Best Practices for Use of MarkLogic Server and Amazon's VPC
16 February 2021 02:41 PM
Although not exhaustive, this article lists some best practices for the use of MarkLogic Server and Amazon's VPC
- Nodes within a MarkLogic cluster need to communicate with one another directly, without the presence of a load balancer in-between them.
- Whether in the context of a VPC or not, before attempting to join a node to a cluster, one should verify whether each node is able to ping or to ssh from the one node to the other (or vice versa). If you're not able to ping or ssh from one machine to another, then issues seen during a MarkLogic cluster join is very likely to be localized to the network configuration and should be diagnosed at the network layer.

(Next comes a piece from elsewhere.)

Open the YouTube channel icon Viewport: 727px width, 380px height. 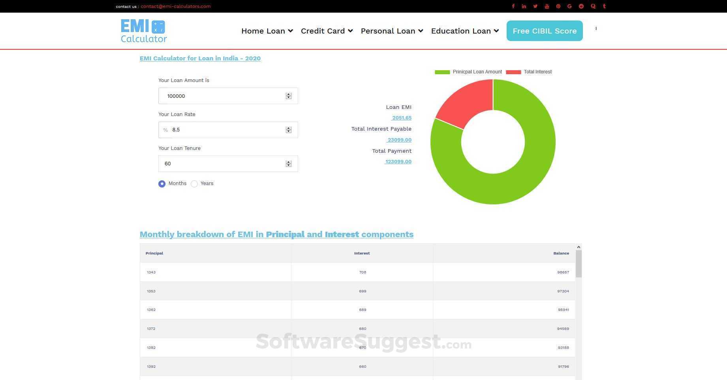(x=547, y=6)
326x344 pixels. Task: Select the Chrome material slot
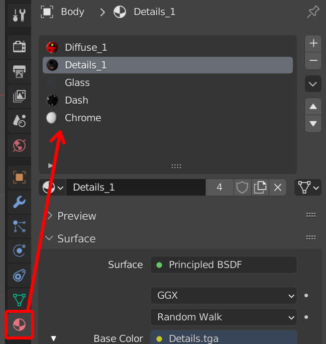pyautogui.click(x=83, y=118)
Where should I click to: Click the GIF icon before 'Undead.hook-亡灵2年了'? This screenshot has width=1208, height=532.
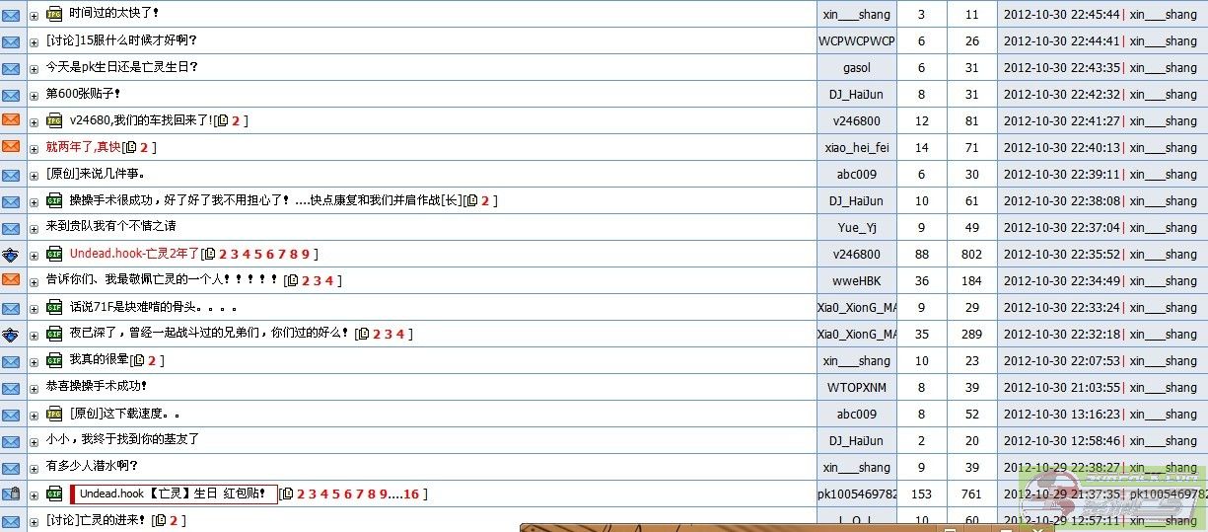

- The following items should be double-checked when using VPCs:
- If a private subnet is used for any MarkLogic instance, that subnet needs access to the public internet for the following situations:
- If Managed Cluster support is used, MarkLogic requires access to AWS services which require outbound connectivity to the internet (at minimum to the AWS service web sites).
- If foreign clusters are used then MarkLogic needs to connect to all hosts in the foreign cluster
- If Amazon S3 is used then MarkLogic needs to communicate with the S3 public web services.
- It is assumed that the creator of the VPC has properly configured all subnets which MarkLogic needs to be installed to have outbound internet. There are many ways that private subnets can be configured to communicate outbound to the public internet. NAT instances are one example [AWS VPC NAT]. Another option is using DirectConnect to route outbound traffic through the organization's internet connection.
- All subnets which host instances running MarkLogic in the same cluster need to be able to communicate via port 7999.
- Inbound ssh connectivity is required for command line administration of each server requiring port 22 to be accessible from either a VPN or a public subnet.
- With regard to application traffic (as opposed to intra-cluster traffic as seen during cluster joining) connectivity to the MarkLogic server(s) needs to be open to whatever applications for which it is required. Application traffic can be sent through an internal or external load balancer, a VPN, direct access from applications in the same subnet or routing through another subnet.